Our photographic survey design was developed to provide maximum coverage of Izembek Lagoon on a single flight without having to refuel the aircraft, thus maximizing efficiency and minimizing the time window during which bird movement might confound the counts. We used a systematic sampling design with regularly spaced points taken along 49 transects over the open water of the lagoon. In 2017, we used 5,468 planned photo locations over the open water of the lagoon; in 2018 and 2019, we expanded some transects to cover the full width of the lagoon, resulting in 5,649 photo locations. We used a pair of cameras, described below, that were triggered automatically and simultaneously to obtain 2 non-overlapping images at each photo point, one on each side of the transect line. Our total potential sample was thus 10,944 (2017) to 11,298 (2018 and 2019) photos per survey replicate that would cover a combined footprint of 14.6–15.1% of the area of the lagoon. We aimed to center each replicate (spanning about 4 hours) on low tide, when we expected geese to be mostly stationary while feeding on exposed eelgrass beds. However, greater flexibility in timing could allow more replicates to be completed during suitable weather windows (which can be scarce in this study area), so we also completed one replicate at high tide to evaluate the consequences for the resulting population estimate.

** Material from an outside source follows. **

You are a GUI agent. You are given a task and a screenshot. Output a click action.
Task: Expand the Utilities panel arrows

Photo survey replicates were typically conducted on different days than the ocular replicates, but still within the fall staging period (late Sept to Oct). We conducted the photo flights in an amphibious Cessna 206, modified with dual belly camera ports, on days when the cloud ceiling was above 460 m with no more than occasional light rain to allow good views of the lagoon. Ground speed averaged 165 km/hr, and we chose a target altitude of 457 m ASL to avoid disturbing geese.

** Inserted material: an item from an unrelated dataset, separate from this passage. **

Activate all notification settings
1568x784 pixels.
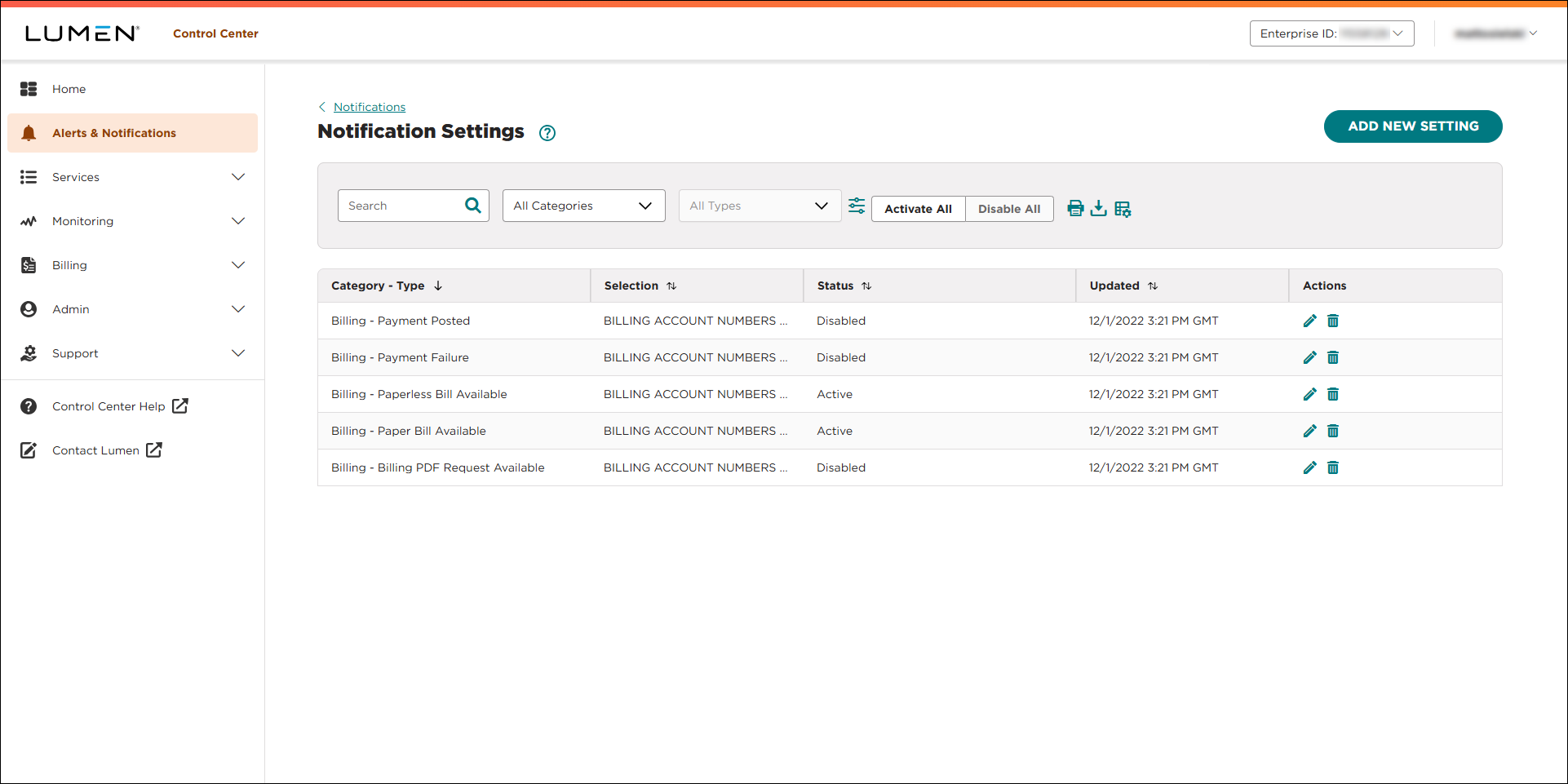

For each photo survey replicate, a camera operator was on board in addition to the pilot. We implemented our flight plan with the Aviatrix Flight Management System (AeroScientific, Blackwood, SA, Australia), which provided visual flight-line guidance to the pilot and automatically triggered cameras (through Aeroscientific Trigger Box 2018-011) when the aircraft passed within 150 m of preset locations. The system included a ublox-7P GNSS module to record latitude and longitude (expected accuracy ±5-10 m) and altitude (±15 m) in a log file when each photo was triggered. The camera operator monitored one screen showing the flight line and status of each camera trigger point, and another on which photos could be previewed to ensure camera settings were appropriate for the current light conditions.

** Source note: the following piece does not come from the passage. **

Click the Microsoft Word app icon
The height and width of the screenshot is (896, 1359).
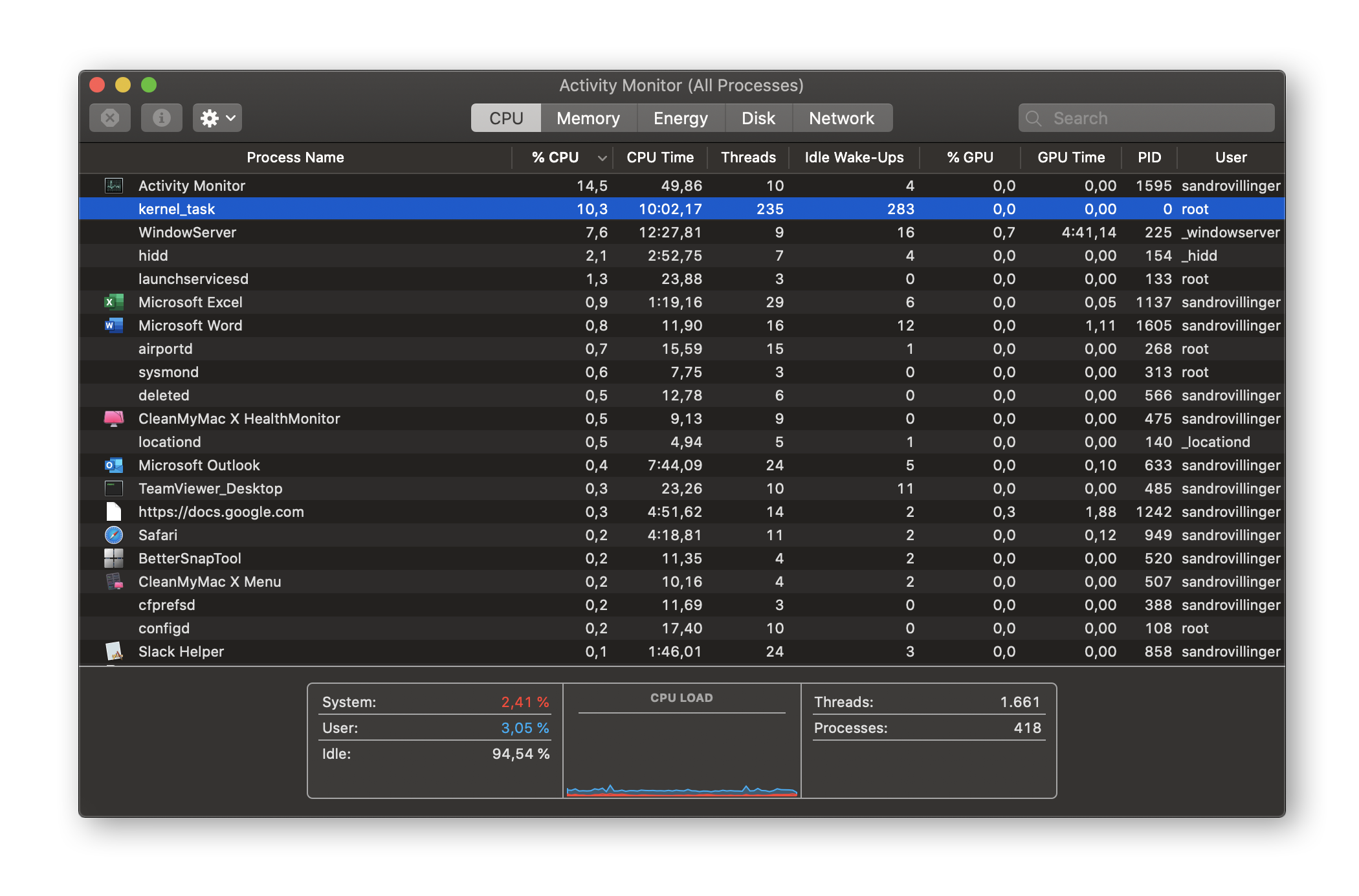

Our camera setup consisted of two Canon EOS 5D R bodies equipped with 24 × 36 mm 50.6-megapixel sensors and either Canon EF 70-200mm f/2.8L IS III USM lenses (2017) or Canon EF 200mm f/2.8L II USM prime lenses (2018-2019). As part of the testing phase for this monitoring program, subsets of photos from 2017 were captured at nonstandard altitudes (<350 m or >550 m) or focal lengths (<200 mm), thus affecting the size and resolution of geese pictured in photos. We mounted the cameras inside the aircraft such that the distal ends of the lenses were just inside portholes in the aircraft body. We set the cameras to manual mode with focus set near infinity, aperture 2.8 to 4.0 depending on current conditions, shutter speed 1/5000 to 1/8000 sec, automatic ISO, and exposure compensation -2.0 to -2.3 to avoid overexposing birds against the dark water. Each camera saved .JPG images to a CompactFlash and/or SD card (about 200 GB per replicate). To avoid overlap among photos, we tilted each camera away from the vertical axis (plumb line) by approximately 5.6° and set camera trigger points at spatial intervals of 62 m, which corresponded to about one photo every 1.35 sec at our average ground speed of 165 km/hr. With the specifications of our camera sensors, 200 mm focal length, and our target aircraft altitude of 457 m, the expected footprint of each photo was 4555 m2 (83.1 m wide by 54.8 m parallel to the path of the aircraft).